The financial system will be sorely tested by the UK's economic meltdown

Posted by Ed 9 mths ago

Small businesses, private equity firms, borrowers and major banks are all on the line

We are already at 10pc. We may soon be at 12pc. And before long we may well hit 15pc or perhaps even a genuinely scary 20pc. We have already seen signs this week that inflation has started to soar out of control, that the Bank of England has lost control of prices, and that the Government is floundering around with little idea how to respond.

Right now, most of the discussion around that is about how ordinary people will cope with the cost of living, and of course that is a huge issue. But there is something else to worry about. Sustained high inflation could trigger a financial crisis as well.

When prices start to gallop ahead at the rate they are right now that will inevitably impact the financial system. Like how? Lots of small business will close, jeopardising the loans banks have made to them; the private equity industry’s mountains of debt will be unaffordable; a slice of the one in five mortgages still on variable rates will default; and bank balance sheets, which have not been tested for such extreme price rises, will be stretched to breaking point.

In the hyper-inflation of the 1970s we had the secondary banking crisis, and in the milder inflationary surge of the early 1990s we saw a wave of financial collapses. We shouldn’t kid ourselves that this time will be any different – and it may well be a whole lot worse.

It may have only been a modest increase, but the 10.1pc inflation rate recorded this week was still psychologically important. We are now into double digit annual price rises. It will be higher still over the next few months. True, with the oil price falling, and wheat prices coming down as shipments from Ukraine start to flow again, inflation may well ease some time in the new year.

It will help a lot when the big jump in oil prices earlier this year drops out of the annualised indices. Even so, we can expect a lot more pain ahead, and with real interest rates still at record lows (UK rates should really be at 12pc by now just to be neutral) we could well be facing an inflationary spiral.

Anyone on a low income will be genuinely struggling, while everyone on average earnings will have to trim their budgets a lot to make ends meet. But it is the impact on financial stability we should really be worrying about. Here’s why.

First, lots of small businesses are going to be in trouble this winter. Everyone is talking about bailing out households, but hardly anyone has mentioned help for the independent shops and restaurants that won’t be able to pay huge electricity and heating bills very soon (and let’s not even think about all the sunbed salons you see on every High Street – those things use up a lot of power).

Many of them didn’t make much money in the first place. They will soon start closing in droves, and the banks will take a huge hit on any money they have lent them.

Next, the private equity industry has built up mountains of debt and dumped it on the companies they now control.
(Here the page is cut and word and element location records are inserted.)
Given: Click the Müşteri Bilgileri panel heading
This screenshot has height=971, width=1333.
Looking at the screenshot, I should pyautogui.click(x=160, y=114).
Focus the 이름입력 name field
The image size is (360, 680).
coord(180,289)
Those overstretched businesses are vulnerable not just to rising interest rates – although those are going to hurt – but also to the soaring costs of power and supplies.

They have already been squeezed for every spare penny when times were good. In a downturn, all of them are going to struggle, and a few will default.

Thirdly, while around 80pc of mortgages are on fixed rates – phew! – that still leaves 20pc of borrowers with variable rates. They will have already seen their monthly repayments double over the last few months, and they may well double again before Christmas. Here’s a guess as well.

The people who didn’t fix their mortgage rates probably were not very good at managing their finances. Some of them will be able to cope with that, as well as huge heating bills, but plenty won’t. Mortgage repossessions are already up 39pc in the latest quarter (admittedly from low levels) and will climb a lot higher.

Finally, even the major banks might be in trouble. They have all been stress tested by their regulators. Here’s the catch, however. Those tests didn’t include double-digit inflation for the simple reason that no one thought that was possible. If there is a cascade of losses on small business loans, followed by commercial landlords who don’t have any tenants any more, followed by repossessions of people who can’t pay a variable rate mortgage, and then a ton of private equity debt turns sour as well, then there will be some huge write-downs to take. And that will not be pretty.

In reality, we have been here before. The inflation of the 1970s led to the secondary banking crisis and a wave of bailouts, with the likes of Slater Walker, a high-flying conglomerate turned bank, collapsing. It may be largely forgotten now, but the milder inflationary upsurge of the 1990s was almost as bad.

“The early 1990s witnessed the failure of a large number of small banks in the United Kingdom,” argued a 2016 paper from the Bank reviewing the lessons of the era. “Although these banks were not by themselves systemically important, the episode was serious enough for the Bank of England to provide emergency liquidity assistance to a few of them in order to prevent contagion to larger more systemically important banks.”

It would be crazy to think that can’t happen again. Nor can we have much confidence that an increasingly hapless Governor Andrew Bailey will be on top of the issue. The Bank didn’t see inflation coming down the track, and probably won’t have seen this either. Of course, inflation may be transitory, and come back down over the next year.

But if it runs out of control, the financial markets will be in big trouble – and possibly sooner than anyone imagines.